Иными словами, экзистенциальное содержание мо­жет выступать на первый план для некоторых клиентов (но не для всех) и на некоторых (но не на всех) этапах терапии. Вот так это должно быть. Успешный терапевт никогда не станет навязывать то или иное содержание: терапия должна строиться не на теориях, но на челове­ческих отношениях.

Одно дело — проводить сеанс ради содержания, со­всем другое — ради «отношений». Психотерапевт, вос­приимчивый к экзистенциальным вопросам,относится к пациенту не так, как психотерапевт, не учитывающий их. Эта разница ощущается в каждом сеансе.

В предыдущих главах я подробно останавливался на экзистенциальном содержании; в большинстве описан­ных мною случаев я делал акцент на роли идей в измене­нии личности (например, принципы Эпикура, «волновой эффект», самореализация). Но обычно одних концеп­ций недостаточно: реальная терапевтическая сила за­ключается в синергии идей и человеческого общения.

В этой главе я предложу ряд рекомендаций, которые помогут психотерапевтам повысить эффективность те­рапевтического общения и придать ему больший смысл. Это, в свою очередь, даст терапевту новые возможности для помощи пациентам, которые хотят вступить в кон­фронтацию со страхом смерти и преодолеть его.

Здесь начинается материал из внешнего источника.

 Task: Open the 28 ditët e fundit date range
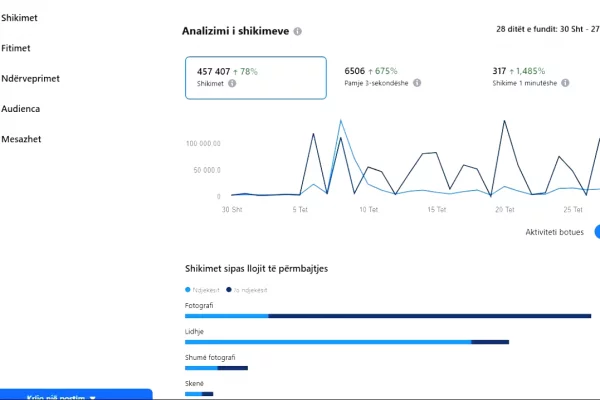(547, 30)
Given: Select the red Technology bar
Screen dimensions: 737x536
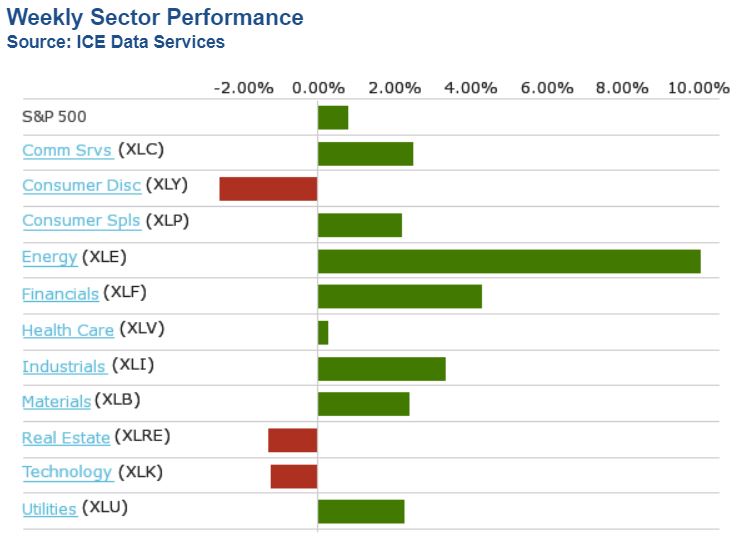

Идея, что в эффективности терапии ключевую роль играют именно отношения, сама по себе не нова. Клини­ческие психотерапевты и преподаватели психиатрии давно поняли, что лечит не теория и не концепции, но человеческие отношения. Первые психоаналитики зна­ли, что необходимо устанавливать с пациентом прочный терапевтический контакт, и исследовали отношения психотерапевта и пациента до мельчайших деталей.

Если мы принимаем допущение, что терапевтические отношения — действенный инструмент психотерапии (а в его пользу убедительно говорит множество исследо­ваний), возникает резонный вопрос: какой тип отноше­ний наиболее эффективен? Более 60 лет назад Карл Роджерс, один из первопроходцев психотерапевтиче­ских исследований, дбказал, что прогресс в терапии связан с рядом особенностей поведения психотерапев­та. Успешные психотерапевты неподдельно искренны, проявляют необходимую эмпатию и позитивное отно­шение, не зависящее от конкретных условий.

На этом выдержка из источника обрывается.